>> begin Records shown

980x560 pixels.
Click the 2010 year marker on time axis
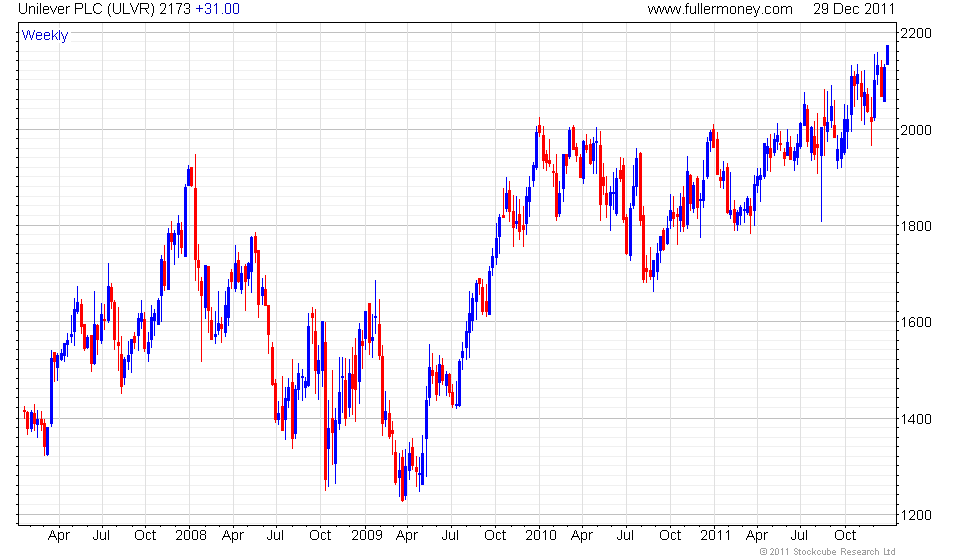[541, 536]
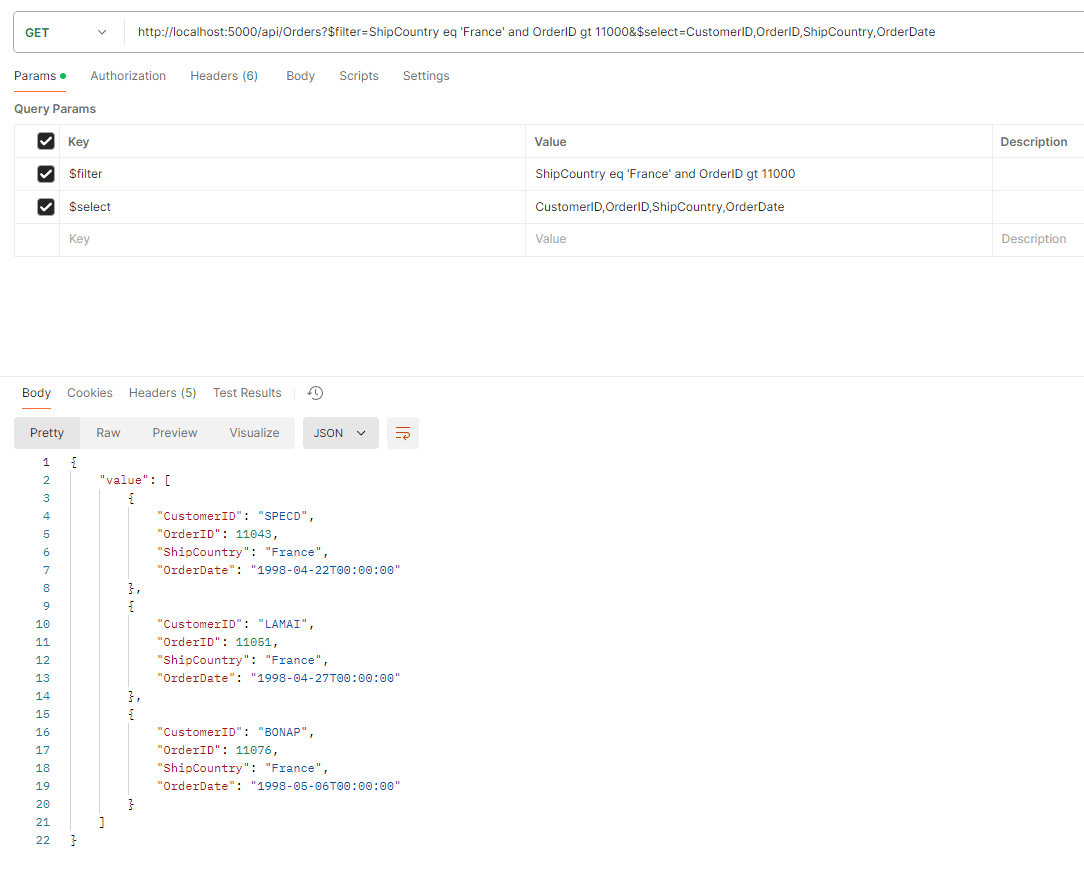Uncheck the $select parameter checkbox
The image size is (1084, 870).
(x=45, y=207)
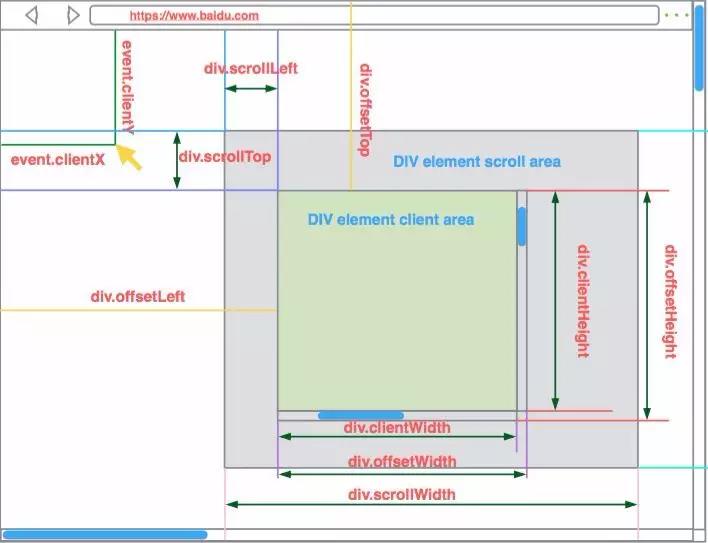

>> end Records shown

Please put the records above into a JSON list of strings, one string per line and no blank lines. Leave out the pictures.

[
  "980x560 pixels.",
  "Click the 2010 year marker on time axis",
  "[541, 536]",
  "Uncheck the $select parameter checkbox",
  "The image size is (1084, 870).",
  "(x=45, y=207)"
]